What you will do. Look below for the line containing "You are a GUI", then write out that line and every line after it to the end, exactly, minus the pictures.

(Saved data entries)
______________________________
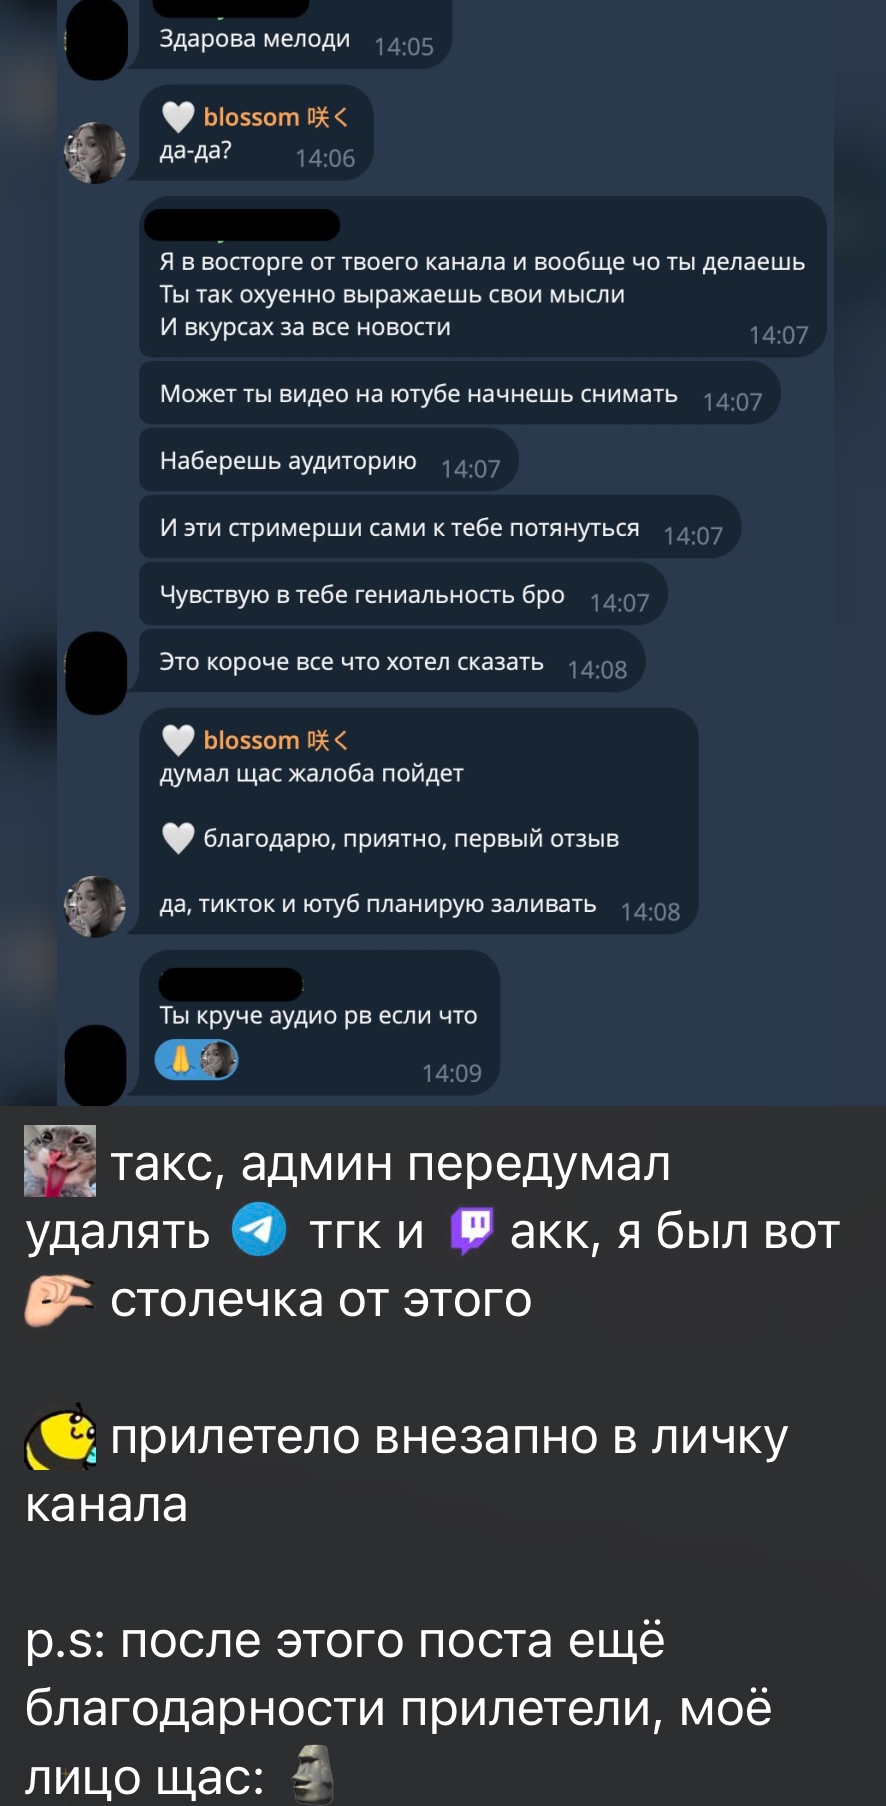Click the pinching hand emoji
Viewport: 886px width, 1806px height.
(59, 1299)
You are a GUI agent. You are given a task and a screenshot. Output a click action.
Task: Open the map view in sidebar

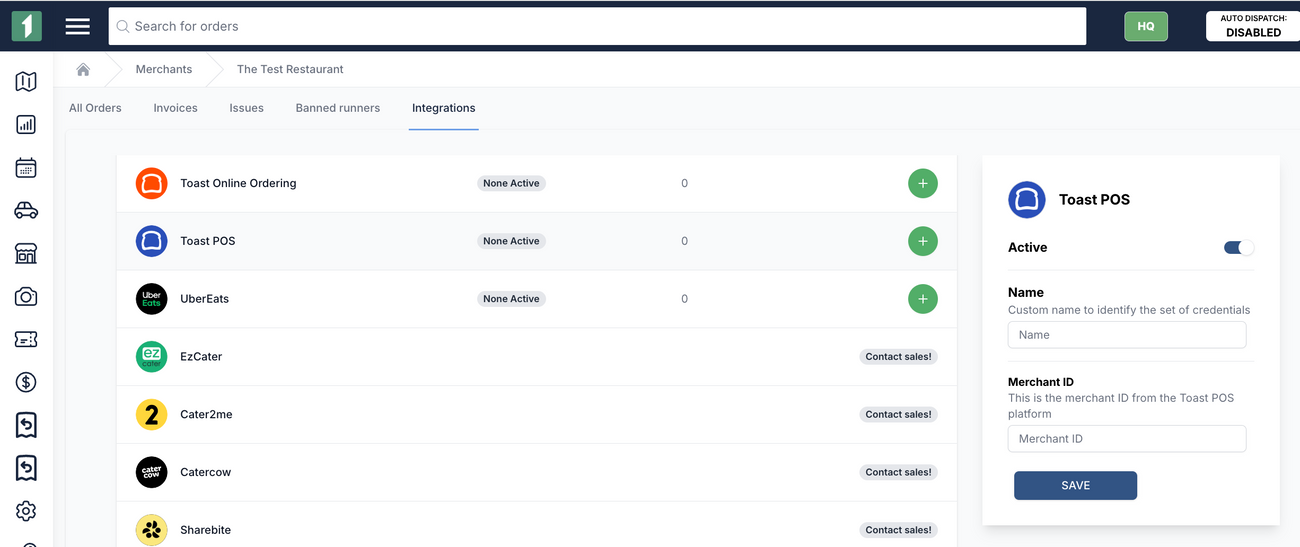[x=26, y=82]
______________________________
Result.
You are a GUI agent. You are given a task and a screenshot. Output a click action.
Task: Open the map view in sidebar

[x=26, y=82]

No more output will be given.